Pero es que hasta ayer mismo resultaba el más común de los acontecimientos llegar a Matanzas y encontrar merodeando por sus calles a personajes distinguidos por su aire de familia. Cada uno con su propio perfil, con su gestualidad, la mirada y la palabra capaces de marcar entre ellos, los grandes rasgos de sus diferencias.
Haciendo la mañana por varios escenarios, voz engolada, ojos saltones y penetrantes, seguido por su aura dionisíaca, pasa Luis Marimón. Poeta exteriorista, de tonalidades más bien declamatorias que caracterizaron sus aspiraciones cosmogónicas donde mezclaba la fabulación, los hechos literarios y la historia. Lo esclavizó el alcohol, y se depauperaba veloz y diariamente; así una tarde, cuando se emborrachaba en el Hotel Velazco, en un fallido intento, se tasajeó las venas. Luego optó por emigrar, ignorando tal vez lo que implicaba aquella decisión. Se apostó la vida con otro condenado a empinarse una botella. Aún no había visto el fondo cuando se detuvo su desordenado corazón.

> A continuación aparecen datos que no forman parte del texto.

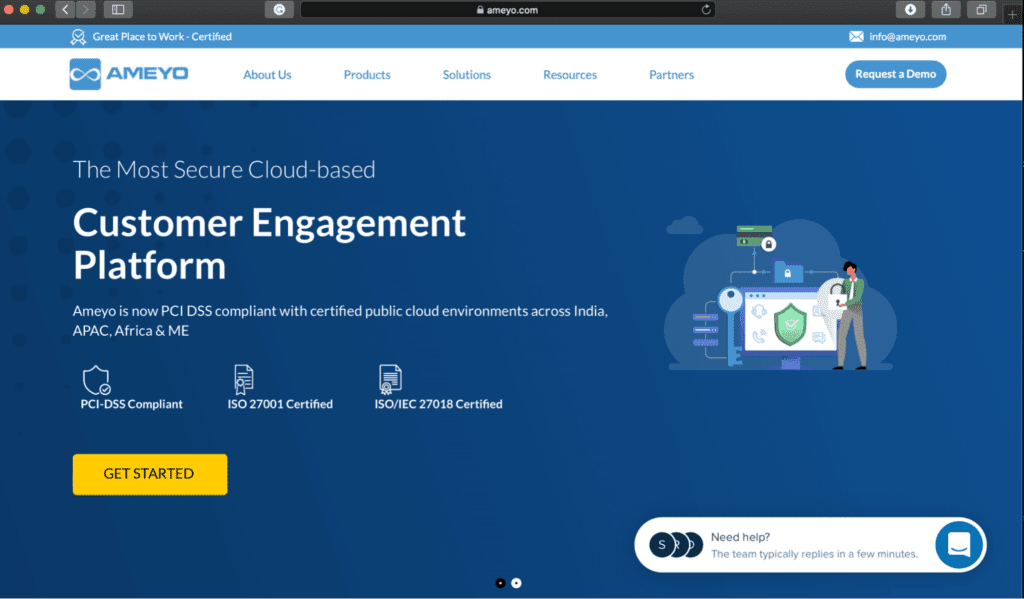Click the Safari back arrow button

click(x=65, y=9)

Eliecer Lazo merecía más vida, para él y para disfrute nuestro. Comenzó como artista adolescente escribiendo poemas, a veces inevitablemente vallejianos, que producían una agradable sensación. Durante algunos años, bohemia y poesía marcaron su camino. Andaba melenudo, y sobre todo en invierno, vestía una peculiar indumentaria. Tuvo muchas pasiones, la última –que lo acompañaría hasta la muerte– ejerció una influencia que transformó su imagen. Dejó de andar por la ciudad, donde se aparecía inesperadamente a cualquier hora. Se refugió en la Playa, donde había montado una especie de taller renacentista; dibujaba, hacía magia, esculturas, poesía, se hizo trovador y practicaba artes marciales. Además de su afición por la mitomanía, otro de sus dones era la memoria: recitaba al dedillo a todos sus poetas preferidos. Me parece ahora mismo oírle decir "La madrugada" y "De codos en el puente", de Milanés, por quien Eliecer sentía tal devoción que algo de ese poeta había tratado de incorporar a su persona. Murió de repente cuando tenía treintiocho años.
Los que han sobrevivido y los que con lucidez hoy permanecen no han encontrado cómo descifrar el enigma que pende amenazante sobre la ciudad de los puentes. Demencia y muerte abrupta navegan por sus ríos, se impregnan en la brisa que desde la bahía baña toda Matanzas, las Alturas de Simpson, sus cumbres donde brillan varios verdes, la arena cenicienta de sus playas.